India Ratings and Research (Ind-Ra) on Wednesday lowered India's GDP growth forecast for the financial year 2022-23 to 7-7.2% from its earlier prediction of 7.6%.
The Fitch Group's rating agency said its economic growth outlook released in January 2022 is unlikely to hold in view of the global geo-political situation arising out of the Russia-Ukraine war.
Since the duration of Russia-Ukraine conflict continues to be uncertain, Ind-Ra has created two scenarios with respect to the FY23 economic outlook.
"In Scenario 1, the crude oil price is assumed to be elevated for three months, and in Scenario 2, the assumption is for six months, both with a half cost pass-through into the domestic economy. Ind-Ra expects GDP to grow 7.2% yoy in Scenario 1 and 7.0% yoy in Scenario 2 in FY23, compared to its earlier forecast of 7.6%," the rating agency said.
Consumer sentiment is likely to witness a further dent due to Russia's invasion of Ukraine leading to rising commodity prices and consumer inflation.
Ind-Ra expects consumption demand as measured by private final consumption expenditure (PFCE) to grow at 8.1% and 8.0% in Scenario 1 and 2, respectively, in FY23, as against its earlier projection of 9.4%.
Investment demand, as measured by the gross fixed capita formation (GFCF), is the second-largest component (27.1%) of GDP from the demand side.
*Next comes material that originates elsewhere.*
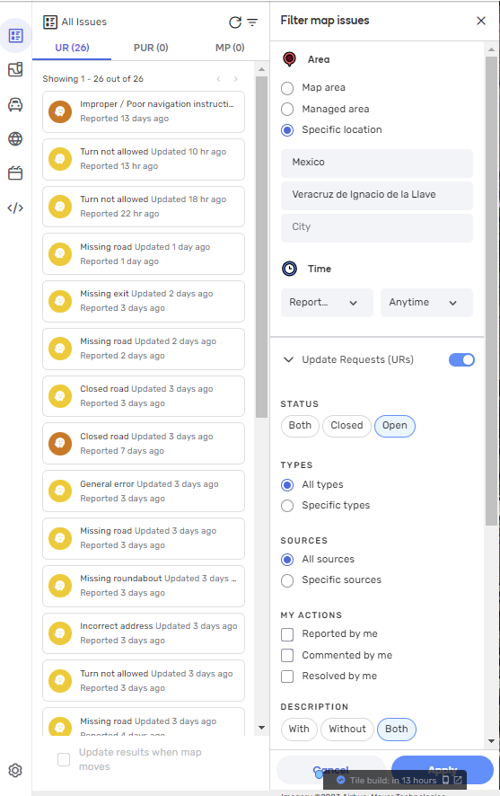Open the scripts code icon

15,208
Private capex by large corporates, which has been down and out over the past several years, had shown some promise lately in view of the roll-out of the production-linked incentive (PLI) scheme and increased manufacturing sector capacity utilisation driven by higher exports.
Ind-Ra, however, expects the surge in commodity prices and disruptions in global supply chain caused by the Russia-Ukraine conflict to take a toll on their sentiments and there is a likelihood that this capex may get deferred till more clarity emerges with respect to the conflict.
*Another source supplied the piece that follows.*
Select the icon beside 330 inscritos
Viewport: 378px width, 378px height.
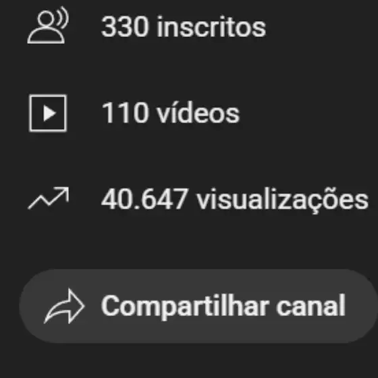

"Government capex, however, is unlikely to be dented. By scaling up the capex to GDP ratio for FY22 to 2.6% as per revised estimate from the budgeted 2.5% and budgeting the capex at 2.9% of GDP for FY23, the government has been showing its resolve to do the heavy lifting," the rating agency said, adding that it believes that the overall GFCF growth will not be impacted much and it will grow at 8.8% both in Scenario 1 and 2 in FY23, 10 basis points higher than January 2022 forecast.
Ind-Ra cautioned that a 10% year-on-year increase in petroleum product prices without factoring in currency depreciation is expected to push up Consumer Price Index (CPI) inflation by 42 basis points and Wholesale Price Index inflation by 104 basis points.
A 10% year-on-year increase in sunflower oil – 90% of which India imports from Ukraine and Russia – is expected to push Consumer Price Index inflation by 12.6 bps and Wholesale Price Index inflation by 2.48 bps. Both these events could increase the retail and wholesale inflation by 55 bps and 109 bps, respectively.
Ind-Ra estimates retail inflation to average 5.8% and 6.2% in FY23 in Scenario 1 and 2, respectively, as against the agency’s earlier forecast of 4.8%.
Due to a higher import bill for items such as mineral fuels and oils, gems and jewellery, edible oils and fertilisers, Ind-Ra expects the current account deficit to come in at 2.8% of GDP under Scenario 1 and at 3.2% of GDP under Scenario 2 as against its earlier projection of 2.3% of GDP.
Ind-Ra's analysis suggests that a $5 per barrel increase in crude oil prices will translate into a $6.6 billion increase in current account deficit.
The union government, according to Ind-Ra, is unlikely to scale down its fiscal support already announced in the FY23 budget. Even the RBI has so far resisted the temptation to tighten its monetary policy stance, despite retail inflation breaching its upper tolerance level. "Although there is a case for a 50 bps increase in the policy rates in FY23, the RBI may still opt for accommodation," it said.